I felt good, felt supported, felt listened to. No blame, no judging. I felt accepted. A part of a community that could make a change, make a difference. When I would come through the door, I’d feel like, “Yes, I can do this. I can make a difference…even if only for one person.” It felt really good, and I wanted to keep feeling that way. It energized me. Even if I had to go home and deal with issues with Lucy, I knew I had NAMI.

In 2008, NAMI Basics was just rolling out. I was one of the first three teachers to get trained to teach the class. We had 22 parents in our first class—that’s how big the need was.

What makes NAMI different than other places?

The fact that it’s a peer-run organization. It’s family focused. Lots of empathy and support.
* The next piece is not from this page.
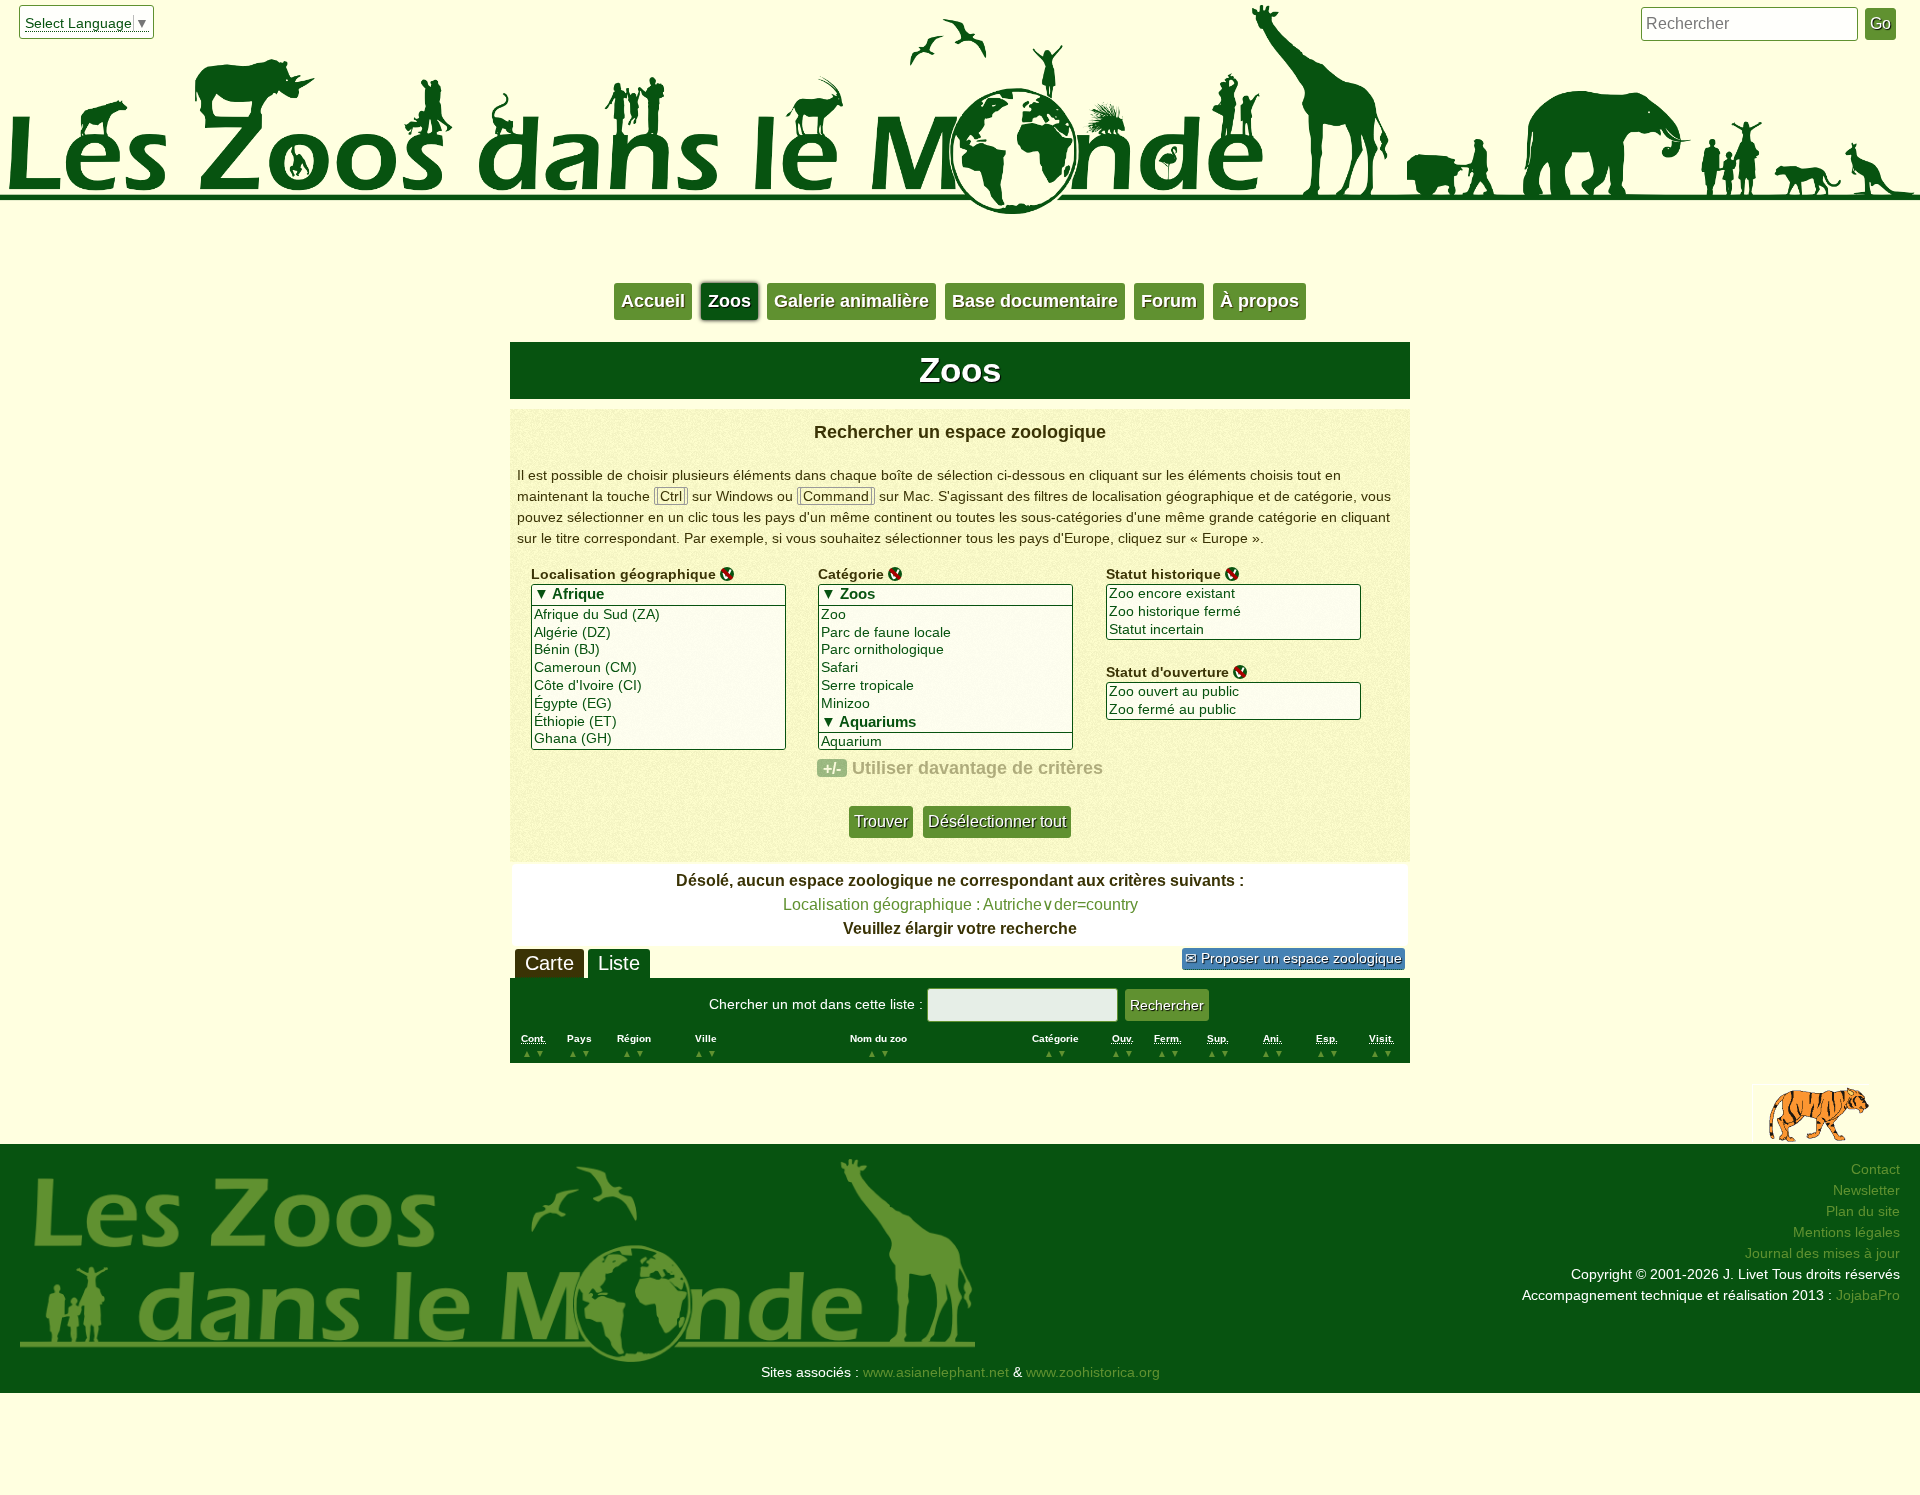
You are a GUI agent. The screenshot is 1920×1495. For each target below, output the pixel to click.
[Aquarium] (945, 742)
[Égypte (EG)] (658, 704)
I never got that anywhere else, for me or Lucy. We’re doing it from the heart, because we’ve been there. We want to help people have the tools they need to make their path a little easier.

Did you experience an “Aha!” moment at NAMI?

Even though I was a Basics teacher, I took the class. That’s where I found myself and my calling. When we went over what brain illness looks like, it really sunk in. This is what I’ve seen in her—and other family—for so long. Rather than a burden, it started to feel like a mission. And I knew there was a broader community I can help.

How has NAMI changed your relationship with your family?

It changed with Lucy. Brought us closer. I listen more. Give her space to communicate more. I learned to step back and give her space. Learning to let go. And I’ve learned self-care! She knows if she needs me to call me, but I don’t have to check on her.

What does NAMI mean to you?

I can’t see myself not working at NAMI. Just knowing I’m going to be in the mix with family members, maybe consumers, it’s exciting… I feel a sense of peace. I feel like I’ve found my fit in this world, my sense of belonging. I’ve found what I’ve been looking for all these years.

Being with the NAMI family, I feel like I’ve found my place.